#### Problem requirements:
Would you set down each line of the data below exactly?
--- Data for processing ---
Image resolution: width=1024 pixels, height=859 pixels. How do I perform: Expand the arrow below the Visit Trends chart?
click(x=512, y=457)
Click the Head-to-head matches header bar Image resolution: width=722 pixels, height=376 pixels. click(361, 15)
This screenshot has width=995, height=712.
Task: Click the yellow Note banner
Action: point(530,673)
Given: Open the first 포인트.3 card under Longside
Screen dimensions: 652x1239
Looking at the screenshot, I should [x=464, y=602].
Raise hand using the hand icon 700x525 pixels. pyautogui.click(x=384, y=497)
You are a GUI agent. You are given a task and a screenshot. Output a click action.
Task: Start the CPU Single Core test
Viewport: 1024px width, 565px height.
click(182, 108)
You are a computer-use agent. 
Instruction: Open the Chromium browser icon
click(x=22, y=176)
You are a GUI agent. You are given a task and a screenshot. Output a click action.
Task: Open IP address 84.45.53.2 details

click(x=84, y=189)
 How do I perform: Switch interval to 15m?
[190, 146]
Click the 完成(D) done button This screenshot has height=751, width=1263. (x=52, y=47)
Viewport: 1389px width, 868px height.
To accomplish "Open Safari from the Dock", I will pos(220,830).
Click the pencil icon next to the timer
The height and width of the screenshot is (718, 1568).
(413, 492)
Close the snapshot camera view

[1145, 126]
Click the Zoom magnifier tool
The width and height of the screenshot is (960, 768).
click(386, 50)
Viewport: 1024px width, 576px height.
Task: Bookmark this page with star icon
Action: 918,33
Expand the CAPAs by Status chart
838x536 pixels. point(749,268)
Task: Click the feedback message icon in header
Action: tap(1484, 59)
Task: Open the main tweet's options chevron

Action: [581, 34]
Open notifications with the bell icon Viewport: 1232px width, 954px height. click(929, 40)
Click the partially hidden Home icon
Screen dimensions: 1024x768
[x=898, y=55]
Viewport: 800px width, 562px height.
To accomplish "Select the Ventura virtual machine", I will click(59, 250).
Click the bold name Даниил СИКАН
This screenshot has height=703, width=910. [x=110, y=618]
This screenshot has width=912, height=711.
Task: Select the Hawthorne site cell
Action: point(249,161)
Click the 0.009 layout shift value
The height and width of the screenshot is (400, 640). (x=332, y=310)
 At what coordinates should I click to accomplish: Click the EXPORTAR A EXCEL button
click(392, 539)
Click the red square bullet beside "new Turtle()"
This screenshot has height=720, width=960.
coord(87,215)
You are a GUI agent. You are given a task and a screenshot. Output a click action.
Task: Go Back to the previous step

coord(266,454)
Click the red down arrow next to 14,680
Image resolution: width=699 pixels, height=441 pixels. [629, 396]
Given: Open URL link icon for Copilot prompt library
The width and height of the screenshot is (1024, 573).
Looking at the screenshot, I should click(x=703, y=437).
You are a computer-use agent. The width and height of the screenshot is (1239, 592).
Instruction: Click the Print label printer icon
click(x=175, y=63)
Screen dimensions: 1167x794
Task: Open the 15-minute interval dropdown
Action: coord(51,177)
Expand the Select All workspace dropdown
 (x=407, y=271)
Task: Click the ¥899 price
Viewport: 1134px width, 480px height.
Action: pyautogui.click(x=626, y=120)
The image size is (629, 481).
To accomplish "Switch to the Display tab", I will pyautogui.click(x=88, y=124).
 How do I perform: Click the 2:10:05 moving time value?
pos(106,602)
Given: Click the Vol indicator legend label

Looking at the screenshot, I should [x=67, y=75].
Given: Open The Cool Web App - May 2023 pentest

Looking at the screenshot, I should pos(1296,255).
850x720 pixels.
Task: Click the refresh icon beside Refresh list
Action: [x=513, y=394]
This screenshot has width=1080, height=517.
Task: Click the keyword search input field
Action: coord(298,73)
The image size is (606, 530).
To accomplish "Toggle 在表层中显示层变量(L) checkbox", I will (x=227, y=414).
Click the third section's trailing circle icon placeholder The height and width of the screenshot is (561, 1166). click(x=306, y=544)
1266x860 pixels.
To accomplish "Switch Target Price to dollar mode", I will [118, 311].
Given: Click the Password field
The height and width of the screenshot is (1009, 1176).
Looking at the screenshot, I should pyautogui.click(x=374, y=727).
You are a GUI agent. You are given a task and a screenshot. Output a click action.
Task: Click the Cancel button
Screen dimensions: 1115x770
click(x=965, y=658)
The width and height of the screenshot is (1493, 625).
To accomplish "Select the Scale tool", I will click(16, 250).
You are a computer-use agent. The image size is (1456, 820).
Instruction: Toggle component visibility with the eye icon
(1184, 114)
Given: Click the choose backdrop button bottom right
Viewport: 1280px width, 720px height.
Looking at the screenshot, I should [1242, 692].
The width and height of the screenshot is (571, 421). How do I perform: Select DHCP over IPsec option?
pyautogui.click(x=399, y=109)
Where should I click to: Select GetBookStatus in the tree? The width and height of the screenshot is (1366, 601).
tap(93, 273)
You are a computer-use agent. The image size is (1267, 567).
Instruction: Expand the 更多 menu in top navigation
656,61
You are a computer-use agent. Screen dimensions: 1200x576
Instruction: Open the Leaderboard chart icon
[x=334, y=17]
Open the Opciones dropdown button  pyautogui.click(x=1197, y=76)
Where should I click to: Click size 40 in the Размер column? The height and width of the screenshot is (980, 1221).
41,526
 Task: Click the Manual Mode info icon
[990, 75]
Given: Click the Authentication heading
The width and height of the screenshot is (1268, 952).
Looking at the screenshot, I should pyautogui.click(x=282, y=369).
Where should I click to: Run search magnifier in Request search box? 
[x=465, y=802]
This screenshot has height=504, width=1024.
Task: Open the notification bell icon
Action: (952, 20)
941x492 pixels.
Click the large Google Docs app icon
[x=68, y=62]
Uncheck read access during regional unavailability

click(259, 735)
---
#### Solution below:
Image resolution: width=1024 pixels, height=859 pixels. How do I perform: Expand the arrow below the Visit Trends chart?
click(x=512, y=457)
Click the Head-to-head matches header bar Image resolution: width=722 pixels, height=376 pixels. click(361, 15)
This screenshot has width=995, height=712.
Task: Click the yellow Note banner
Action: point(530,673)
Given: Open the first 포인트.3 card under Longside
Screen dimensions: 652x1239
Looking at the screenshot, I should [x=464, y=602].
Raise hand using the hand icon 700x525 pixels. pyautogui.click(x=384, y=497)
You are a GUI agent. You are given a task and a screenshot. Output a click action.
Task: Start the CPU Single Core test
Viewport: 1024px width, 565px height.
click(182, 108)
You are a computer-use agent. 
Instruction: Open the Chromium browser icon
click(x=22, y=176)
You are a GUI agent. You are given a task and a screenshot. Output a click action.
Task: Open IP address 84.45.53.2 details

click(x=84, y=189)
 How do I perform: Switch interval to 15m?
[190, 146]
Click the 完成(D) done button This screenshot has height=751, width=1263. (x=52, y=47)
Viewport: 1389px width, 868px height.
To accomplish "Open Safari from the Dock", I will pos(220,830).
Click the pencil icon next to the timer
The height and width of the screenshot is (718, 1568).
(413, 492)
Close the snapshot camera view

[1145, 126]
Click the Zoom magnifier tool
The width and height of the screenshot is (960, 768).
click(386, 50)
Viewport: 1024px width, 576px height.
Task: Bookmark this page with star icon
Action: 918,33
Expand the CAPAs by Status chart
838x536 pixels. point(749,268)
Task: Click the feedback message icon in header
Action: tap(1484, 59)
Task: Open the main tweet's options chevron

Action: [581, 34]
Open notifications with the bell icon Viewport: 1232px width, 954px height. click(929, 40)
Click the partially hidden Home icon
Screen dimensions: 1024x768
[x=898, y=55]
Viewport: 800px width, 562px height.
To accomplish "Select the Ventura virtual machine", I will click(59, 250).
Click the bold name Даниил СИКАН
This screenshot has height=703, width=910. [x=110, y=618]
This screenshot has width=912, height=711.
Task: Select the Hawthorne site cell
Action: point(249,161)
Click the 0.009 layout shift value
The height and width of the screenshot is (400, 640). (x=332, y=310)
 At what coordinates should I click to accomplish: Click the EXPORTAR A EXCEL button
click(392, 539)
Click the red square bullet beside "new Turtle()"
This screenshot has height=720, width=960.
coord(87,215)
You are a GUI agent. You are given a task and a screenshot. Output a click action.
Task: Go Back to the previous step

coord(266,454)
Click the red down arrow next to 14,680
Image resolution: width=699 pixels, height=441 pixels. [629, 396]
Given: Open URL link icon for Copilot prompt library
The width and height of the screenshot is (1024, 573).
Looking at the screenshot, I should click(x=703, y=437).
You are a computer-use agent. The width and height of the screenshot is (1239, 592).
Instruction: Click the Print label printer icon
click(x=175, y=63)
Screen dimensions: 1167x794
Task: Open the 15-minute interval dropdown
Action: coord(51,177)
Expand the Select All workspace dropdown
 (x=407, y=271)
Task: Click the ¥899 price
Viewport: 1134px width, 480px height.
Action: pyautogui.click(x=626, y=120)
The image size is (629, 481).
To accomplish "Switch to the Display tab", I will pyautogui.click(x=88, y=124).
 How do I perform: Click the 2:10:05 moving time value?
pos(106,602)
Given: Click the Vol indicator legend label

Looking at the screenshot, I should [x=67, y=75].
Given: Open The Cool Web App - May 2023 pentest

Looking at the screenshot, I should pos(1296,255).
850x720 pixels.
Task: Click the refresh icon beside Refresh list
Action: [x=513, y=394]
This screenshot has width=1080, height=517.
Task: Click the keyword search input field
Action: coord(298,73)
The image size is (606, 530).
To accomplish "Toggle 在表层中显示层变量(L) checkbox", I will (x=227, y=414).
Click the third section's trailing circle icon placeholder The height and width of the screenshot is (561, 1166). click(x=306, y=544)
1266x860 pixels.
To accomplish "Switch Target Price to dollar mode", I will [118, 311].
Given: Click the Password field
The height and width of the screenshot is (1009, 1176).
Looking at the screenshot, I should pyautogui.click(x=374, y=727).
You are a GUI agent. You are given a task and a screenshot. Output a click action.
Task: Click the Cancel button
Screen dimensions: 1115x770
click(x=965, y=658)
The width and height of the screenshot is (1493, 625).
To accomplish "Select the Scale tool", I will click(16, 250).
You are a computer-use agent. The image size is (1456, 820).
Instruction: Toggle component visibility with the eye icon
(1184, 114)
Given: Click the choose backdrop button bottom right
Viewport: 1280px width, 720px height.
Looking at the screenshot, I should [1242, 692].
The width and height of the screenshot is (571, 421). How do I perform: Select DHCP over IPsec option?
pyautogui.click(x=399, y=109)
Where should I click to: Select GetBookStatus in the tree? The width and height of the screenshot is (1366, 601).
tap(93, 273)
You are a computer-use agent. The image size is (1267, 567).
Instruction: Expand the 更多 menu in top navigation
656,61
You are a computer-use agent. Screen dimensions: 1200x576
Instruction: Open the Leaderboard chart icon
[x=334, y=17]
Open the Opciones dropdown button  pyautogui.click(x=1197, y=76)
Where should I click to: Click size 40 in the Размер column? The height and width of the screenshot is (980, 1221).
41,526
 Task: Click the Manual Mode info icon
[990, 75]
Given: Click the Authentication heading
The width and height of the screenshot is (1268, 952).
Looking at the screenshot, I should pyautogui.click(x=282, y=369).
Where should I click to: Run search magnifier in Request search box? 
[x=465, y=802]
This screenshot has height=504, width=1024.
Task: Open the notification bell icon
Action: (952, 20)
941x492 pixels.
Click the large Google Docs app icon
[x=68, y=62]
Uncheck read access during regional unavailability

click(259, 735)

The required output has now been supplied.